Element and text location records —
◇ ◇ ◇ ◇

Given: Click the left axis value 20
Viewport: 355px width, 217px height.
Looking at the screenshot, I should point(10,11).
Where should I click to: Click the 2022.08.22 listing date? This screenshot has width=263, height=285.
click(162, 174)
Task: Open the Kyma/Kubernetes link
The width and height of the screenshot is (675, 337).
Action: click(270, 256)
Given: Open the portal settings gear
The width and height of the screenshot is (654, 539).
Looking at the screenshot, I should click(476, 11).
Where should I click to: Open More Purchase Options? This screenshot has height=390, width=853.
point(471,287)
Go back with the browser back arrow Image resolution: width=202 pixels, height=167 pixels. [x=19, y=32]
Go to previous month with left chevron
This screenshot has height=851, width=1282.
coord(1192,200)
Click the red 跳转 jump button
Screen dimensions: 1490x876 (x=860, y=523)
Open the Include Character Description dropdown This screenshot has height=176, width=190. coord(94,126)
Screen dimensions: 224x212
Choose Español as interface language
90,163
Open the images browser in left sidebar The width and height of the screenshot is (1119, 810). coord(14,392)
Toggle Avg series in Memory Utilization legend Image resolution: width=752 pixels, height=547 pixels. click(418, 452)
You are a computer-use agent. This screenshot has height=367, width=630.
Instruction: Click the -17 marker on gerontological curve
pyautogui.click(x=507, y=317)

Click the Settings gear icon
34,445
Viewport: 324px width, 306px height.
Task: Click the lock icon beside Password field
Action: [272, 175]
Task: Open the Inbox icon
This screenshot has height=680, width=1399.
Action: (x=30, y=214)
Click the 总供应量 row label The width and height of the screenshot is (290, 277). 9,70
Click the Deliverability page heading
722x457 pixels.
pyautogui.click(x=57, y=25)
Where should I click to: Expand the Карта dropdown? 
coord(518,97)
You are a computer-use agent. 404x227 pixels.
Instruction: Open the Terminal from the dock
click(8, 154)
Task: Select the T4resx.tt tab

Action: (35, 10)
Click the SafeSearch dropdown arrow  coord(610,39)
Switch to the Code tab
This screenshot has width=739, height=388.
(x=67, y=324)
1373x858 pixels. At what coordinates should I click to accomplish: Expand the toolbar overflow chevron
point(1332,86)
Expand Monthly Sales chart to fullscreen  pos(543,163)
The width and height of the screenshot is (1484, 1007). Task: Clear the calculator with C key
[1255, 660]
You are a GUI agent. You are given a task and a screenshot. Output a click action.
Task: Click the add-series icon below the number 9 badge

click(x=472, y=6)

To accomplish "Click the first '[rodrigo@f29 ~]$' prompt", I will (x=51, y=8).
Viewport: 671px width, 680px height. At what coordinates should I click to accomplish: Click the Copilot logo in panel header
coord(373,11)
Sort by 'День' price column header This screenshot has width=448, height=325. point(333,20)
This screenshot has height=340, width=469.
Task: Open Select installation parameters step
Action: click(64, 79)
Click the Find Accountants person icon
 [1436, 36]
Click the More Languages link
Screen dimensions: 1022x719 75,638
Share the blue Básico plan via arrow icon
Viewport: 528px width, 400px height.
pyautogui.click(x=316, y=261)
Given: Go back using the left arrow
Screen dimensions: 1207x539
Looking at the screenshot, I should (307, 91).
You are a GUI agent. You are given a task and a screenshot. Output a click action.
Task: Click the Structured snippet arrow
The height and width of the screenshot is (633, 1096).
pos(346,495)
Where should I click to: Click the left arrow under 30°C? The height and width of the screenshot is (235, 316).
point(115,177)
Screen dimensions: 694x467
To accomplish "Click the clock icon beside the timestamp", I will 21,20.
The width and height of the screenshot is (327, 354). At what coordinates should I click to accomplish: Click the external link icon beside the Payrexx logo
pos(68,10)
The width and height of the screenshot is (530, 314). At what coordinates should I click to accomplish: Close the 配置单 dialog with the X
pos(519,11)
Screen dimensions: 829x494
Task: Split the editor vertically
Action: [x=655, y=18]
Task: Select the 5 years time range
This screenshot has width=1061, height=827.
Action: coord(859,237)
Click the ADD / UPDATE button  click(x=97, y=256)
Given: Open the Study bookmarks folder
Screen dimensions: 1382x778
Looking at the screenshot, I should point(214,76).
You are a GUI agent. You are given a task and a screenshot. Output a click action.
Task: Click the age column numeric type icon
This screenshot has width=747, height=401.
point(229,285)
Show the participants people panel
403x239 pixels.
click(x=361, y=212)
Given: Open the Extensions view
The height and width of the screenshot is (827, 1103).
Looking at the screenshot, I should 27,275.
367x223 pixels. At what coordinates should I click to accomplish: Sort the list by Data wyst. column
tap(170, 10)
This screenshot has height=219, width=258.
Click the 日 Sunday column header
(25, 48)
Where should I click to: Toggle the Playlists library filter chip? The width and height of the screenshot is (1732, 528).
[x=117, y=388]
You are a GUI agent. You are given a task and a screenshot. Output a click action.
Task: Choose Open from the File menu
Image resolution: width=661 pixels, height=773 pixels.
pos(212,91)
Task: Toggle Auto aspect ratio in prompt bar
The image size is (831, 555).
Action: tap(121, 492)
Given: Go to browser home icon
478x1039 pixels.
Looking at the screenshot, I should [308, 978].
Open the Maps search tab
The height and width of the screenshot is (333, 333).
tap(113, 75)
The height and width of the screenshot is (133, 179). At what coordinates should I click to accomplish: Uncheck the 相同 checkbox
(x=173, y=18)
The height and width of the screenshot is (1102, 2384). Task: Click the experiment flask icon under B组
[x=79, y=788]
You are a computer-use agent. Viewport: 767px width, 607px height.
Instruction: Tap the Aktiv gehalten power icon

◇ ◇ ◇ ◇

WHAT YOU ARE ASKED TO DO —
Please change every "Where should I click to" in the records above to "Where do I click to" and leave everything else unchanged.

EXERCISE OUTPUT —
Given: Click the left axis value 20
Viewport: 355px width, 217px height.
Looking at the screenshot, I should point(10,11).
Where do I click to: Click the 2022.08.22 listing date? This screenshot has width=263, height=285.
click(162, 174)
Task: Open the Kyma/Kubernetes link
The width and height of the screenshot is (675, 337).
Action: click(270, 256)
Given: Open the portal settings gear
The width and height of the screenshot is (654, 539).
Looking at the screenshot, I should click(476, 11).
Where do I click to: Open More Purchase Options? This screenshot has height=390, width=853.
point(471,287)
Go back with the browser back arrow Image resolution: width=202 pixels, height=167 pixels. [x=19, y=32]
Go to previous month with left chevron
This screenshot has height=851, width=1282.
coord(1192,200)
Click the red 跳转 jump button
Screen dimensions: 1490x876 (x=860, y=523)
Open the Include Character Description dropdown This screenshot has height=176, width=190. coord(94,126)
Screen dimensions: 224x212
Choose Español as interface language
90,163
Open the images browser in left sidebar The width and height of the screenshot is (1119, 810). coord(14,392)
Toggle Avg series in Memory Utilization legend Image resolution: width=752 pixels, height=547 pixels. click(418, 452)
You are a computer-use agent. This screenshot has height=367, width=630.
Instruction: Click the -17 marker on gerontological curve
pyautogui.click(x=507, y=317)

Click the Settings gear icon
34,445
Viewport: 324px width, 306px height.
Task: Click the lock icon beside Password field
Action: [272, 175]
Task: Open the Inbox icon
This screenshot has height=680, width=1399.
Action: (x=30, y=214)
Click the 总供应量 row label The width and height of the screenshot is (290, 277). 9,70
Click the Deliverability page heading
722x457 pixels.
pyautogui.click(x=57, y=25)
Where do I click to: Expand the Карта dropdown? 
coord(518,97)
You are a computer-use agent. 404x227 pixels.
Instruction: Open the Terminal from the dock
click(8, 154)
Task: Select the T4resx.tt tab

Action: (35, 10)
Click the SafeSearch dropdown arrow  coord(610,39)
Switch to the Code tab
This screenshot has width=739, height=388.
(x=67, y=324)
1373x858 pixels. At what coordinates should I click to accomplish: Expand the toolbar overflow chevron
point(1332,86)
Expand Monthly Sales chart to fullscreen  pos(543,163)
The width and height of the screenshot is (1484, 1007). Task: Clear the calculator with C key
[1255, 660]
You are a GUI agent. You are given a task and a screenshot. Output a click action.
Task: Click the add-series icon below the number 9 badge

click(x=472, y=6)

To accomplish "Click the first '[rodrigo@f29 ~]$' prompt", I will (x=51, y=8).
Viewport: 671px width, 680px height. At what coordinates should I click to accomplish: Click the Copilot logo in panel header
coord(373,11)
Sort by 'День' price column header This screenshot has width=448, height=325. point(333,20)
This screenshot has height=340, width=469.
Task: Open Select installation parameters step
Action: click(64, 79)
Click the Find Accountants person icon
 [1436, 36]
Click the More Languages link
Screen dimensions: 1022x719 75,638
Share the blue Básico plan via arrow icon
Viewport: 528px width, 400px height.
pyautogui.click(x=316, y=261)
Given: Go back using the left arrow
Screen dimensions: 1207x539
Looking at the screenshot, I should (307, 91).
You are a GUI agent. You are given a task and a screenshot. Output a click action.
Task: Click the Structured snippet arrow
The height and width of the screenshot is (633, 1096).
pos(346,495)
Where do I click to: Click the left arrow under 30°C? The height and width of the screenshot is (235, 316).
point(115,177)
Screen dimensions: 694x467
To accomplish "Click the clock icon beside the timestamp", I will 21,20.
The width and height of the screenshot is (327, 354). At what coordinates should I click to accomplish: Click the external link icon beside the Payrexx logo
pos(68,10)
The width and height of the screenshot is (530, 314). At what coordinates should I click to accomplish: Close the 配置单 dialog with the X
pos(519,11)
Screen dimensions: 829x494
Task: Split the editor vertically
Action: [x=655, y=18]
Task: Select the 5 years time range
This screenshot has width=1061, height=827.
Action: coord(859,237)
Click the ADD / UPDATE button  click(x=97, y=256)
Given: Open the Study bookmarks folder
Screen dimensions: 1382x778
Looking at the screenshot, I should point(214,76).
You are a GUI agent. You are given a task and a screenshot. Output a click action.
Task: Click the age column numeric type icon
This screenshot has width=747, height=401.
point(229,285)
Show the participants people panel
403x239 pixels.
click(x=361, y=212)
Given: Open the Extensions view
The height and width of the screenshot is (827, 1103).
Looking at the screenshot, I should 27,275.
367x223 pixels. At what coordinates should I click to accomplish: Sort the list by Data wyst. column
tap(170, 10)
This screenshot has height=219, width=258.
Click the 日 Sunday column header
(25, 48)
Where do I click to: Toggle the Playlists library filter chip? The width and height of the screenshot is (1732, 528).
[x=117, y=388]
You are a GUI agent. You are given a task and a screenshot. Output a click action.
Task: Choose Open from the File menu
Image resolution: width=661 pixels, height=773 pixels.
pos(212,91)
Task: Toggle Auto aspect ratio in prompt bar
The image size is (831, 555).
Action: tap(121, 492)
Given: Go to browser home icon
478x1039 pixels.
Looking at the screenshot, I should [308, 978].
Open the Maps search tab
The height and width of the screenshot is (333, 333).
tap(113, 75)
The height and width of the screenshot is (133, 179). At what coordinates should I click to accomplish: Uncheck the 相同 checkbox
(x=173, y=18)
The height and width of the screenshot is (1102, 2384). Task: Click the experiment flask icon under B组
[x=79, y=788]
You are a computer-use agent. Viewport: 767px width, 607px height.
Instruction: Tap the Aktiv gehalten power icon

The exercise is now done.